On Monday, Hong Kong’s metro rail system, which typically carries about 5 million passengers a day, was only partially operating due to what authorities said was “serious vandalism” on Sunday night. Some stations were torched in the protests.
Many shops and Chinese banks were also extensively damaged.
The Sunday night protests, the second night of violence since the imposition of emergency laws, saw scores of protesters arrested and the first warning from Chinese military personnel stationed in the territory.
The protests have plunged the former British colony into its worst political crisis in decades and pose the biggest popular challenge to Chinese President Xi Jinping since he came to power in 2012.
What started as opposition to a now-withdrawn extradition bill has grown into a pro-democracy movement against what is seen as Beijing’s increasing grip on the city, which protesters say undermines a “one country, two systems” status promised when Britain handed Hong Kong back to China in 1997.
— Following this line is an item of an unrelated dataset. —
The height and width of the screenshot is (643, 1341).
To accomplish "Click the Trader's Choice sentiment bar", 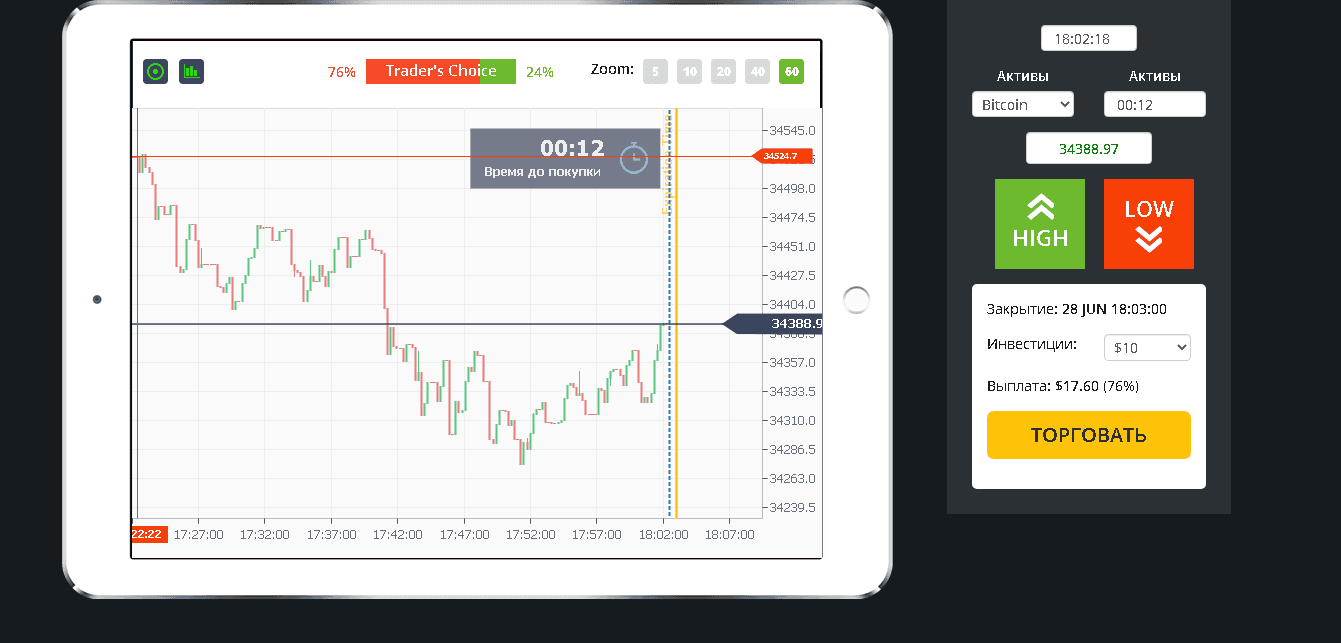I will pyautogui.click(x=440, y=71).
China dismisses such accusations, saying foreign governments, including Britain and the United States, have fanned anti-China sentiment.
‘IMPORTANCE OF DIALOGUE’
A 38-year-old woman and an 18-year-old man were charged on Monday for violating the emergency laws. They were also charged with unlawful assembly.
Tens of thousands of protesters, many families with children, marched peacefully through the center of Hong Kong on Sunday, most wearing face masks in defiance of the threat of a maximum one year in prison for doing so.
Police fired tear gas and charged with batons in an attempt to disperse protesters across the city and the rallies deteriorated into running clashes as night fell.
China’s Hong Kong military garrison warned protesters on Sunday they could be arrested for targeting its barracks with lasers – the first direct interaction between the People’s Liberation Army and protesters.
Carrie Lam, the city’s Beijing-backed leader, has said the face mask ban was necessary to end the violence by militant activists. But it has been criticized by human rights groups and the United Nations.
“She would have to be crazy to be making these decisions on her own without being pressured into them. The face mask business, absolutely madness,” said Patten, who handed Hong Kong back to China in 1997.
“I fear for the future, unless Carrie Lam actually intervenes and understands the importance of dialogue.”
The city government said in a statement “public safety has been jeopardized and the public order of the whole city is being pushed to the verge of a very dangerous situation”.
Hong Kong is facing its first recession in a decade with the protests damaging tourism and retail sectors.
Protesters are demanding an independent inquiry into police action.
Some protesters said an inquiry, which Patten also called for Lam to allow, was key to ending the protests.
“Hong Kong is part of China, no doubt. We don’t want independence. But we do want our freedoms that we are used to,” said Kong, 57, who works in finance, as he watched hundreds of protesters chanting in a shopping mall on Sunday.
“If they hold an independent inquiry, that would do it. Half of these people would go home. That is the key,” Kong said.
But others are worried the emergency powers are just the beginning of more erosion of their rights.
“The government can use the emergency law to enact other evil laws,” said student Isaac Shum, 19, at one shopping mall protest.